La moda non si arrende: la reazione dei marchi e delle aziende

Da questa prima descrizione sembrerebbe proprio che la pandemia non porterà a nulla di positivo. Determinare quindi la fine assoluta di un capitale così importante come quello della moda? No, nessuno vuole crederci e i brand non si arrendono facilmente. Una delle principali peculiarità di questo settore e di chi ci opera dall’interno è proprio la resilienza, ovvero la capacità di contrastare i momenti di crisi in maniera ottimistica, adeguandosi alle esigenze che il nuovo stile di vita richiede. L’esempio lampante arriva dalle principali aziende leader del sistema che, dopo aver interrotto la produzione delle loro collezioni, convertono i dipartimenti tessili nella fabbricazione di mascherine, camici e guanti protettivi.
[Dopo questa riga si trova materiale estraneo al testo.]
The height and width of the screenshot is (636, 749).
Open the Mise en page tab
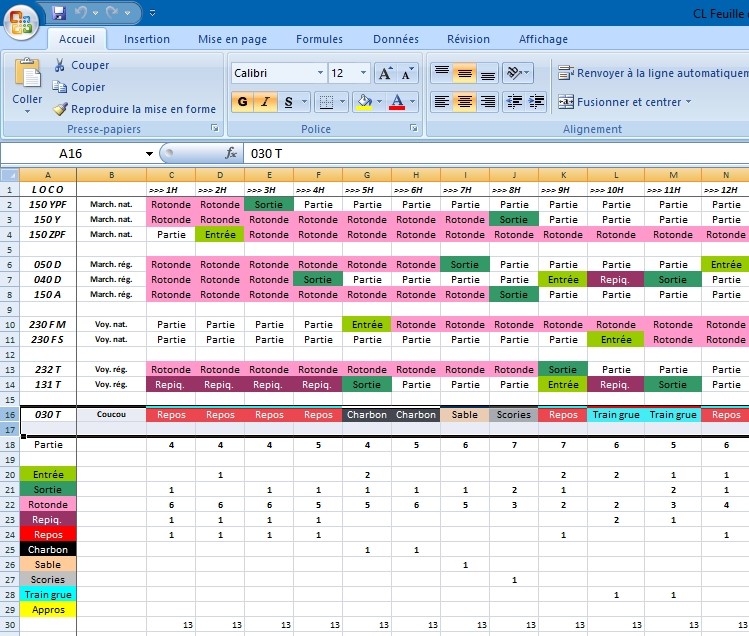233,39
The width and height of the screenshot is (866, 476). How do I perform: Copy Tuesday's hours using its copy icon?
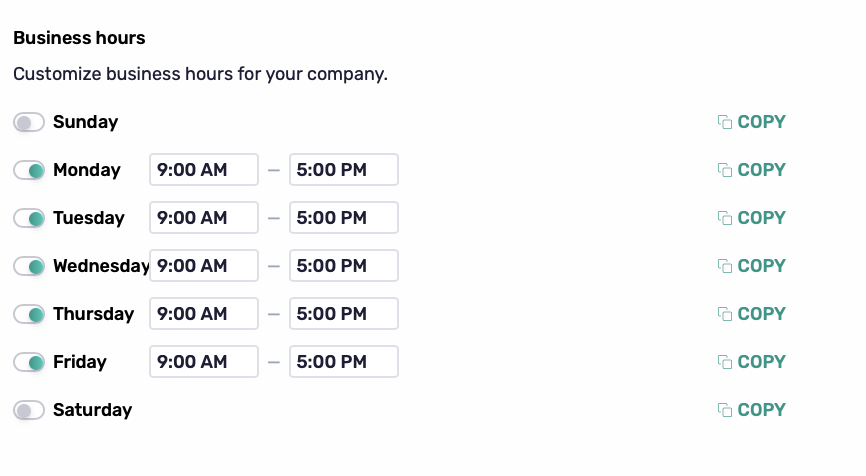pyautogui.click(x=725, y=218)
Ma non è solo questa improvvisa riconversione l’unico gesto benefico: i marchi di moda, gli stilisti, così come anche le celebrities e gli influencer si adoperano subito per far fronte all’emergenza con donazioni agli ospedali più colpiti e a tutto il sistema sanitario nazionale.

I brand cambiano volto e si adeguano al nuovo lifestyle

La situazione di pandemia, fino ad ora sconosciuta, ha portato i cittadini di tutto il mondo a porsi domande esistenziali, forse trascurate troppo a lungo in precedenza. Cosa è davvero necessario e cosa invece non lo è? Inoltre, quali sono i veri valori da tenere in considerazione? Questi interrogativi sono stati innanzitutto intesi su larga scala, rivalutando la salute, gli affetti e i casi di estrema necessità, ma è poi stata applicata anche a tutto ciò che riguarda i consumi per così dire secondari, come l’abbigliamento e gli accessori. Se per mesi la gente comune ha trascorso la propria quotidianità indossando tute e pigiami, con la graduale riapertura dei negozi al dettaglio la voglia è sicuramente quella di concedersi qualche ora di shopping, anche se non nel modo in cui erano abituati. Come cambieranno infatti i consumi nell’epoca post-Coronavirus? Impossibile stabilirlo ora, ancora troppo presto, ma una questione appare già certa: negli italiani si è instaurata una nuova scala di valori, che non vede più il futile tra le priorità ma che punta tutto sull’acquisto di prodotti mirati, spesso artigianali e a favore di un benessere fisico. E se questa è la richiesta, i brand di moda non possono che assecondarla e dar finalmente vita a una nuova riorganizzazione della filiera che si svolgerà in maniera più sostenibile e a ridotto impatto ambientale.

Per diffondere e promuovere questa nuova filosofia, la pubblicità insieme alle campagne di marketing e comunicazione giocano il ruolo di punta. Alcuni marchi hanno già intuito che in questi tempi la necessità non è tanto quella di sponsorizzare nuovi prodotti quanto quella di divulgare un messaggio sull’insieme di valori che li rappresenta. I clienti quindi non saranno più attratti da un paio di scarpe alla moda o da un abito all’ultimo grido ma indirizzeranno i loro acquisti verso scelte sostenibili che possano garantir loro l’ottima qualità dei prodotti e una maggiore durata nel tempo.

Un cambiamento decisamente drastico che ha sconvolto e continuerà a influenzare lo stile di vita di intere generazioni. Dai momenti di crisi però nascono sempre anche conseguenze positive e un grande ritorno al Made in Italy potrebbe rivelarsi una delle armi vincenti che potrebbe risollevare e dar nuova vita all’intramontabile impero della moda italiana.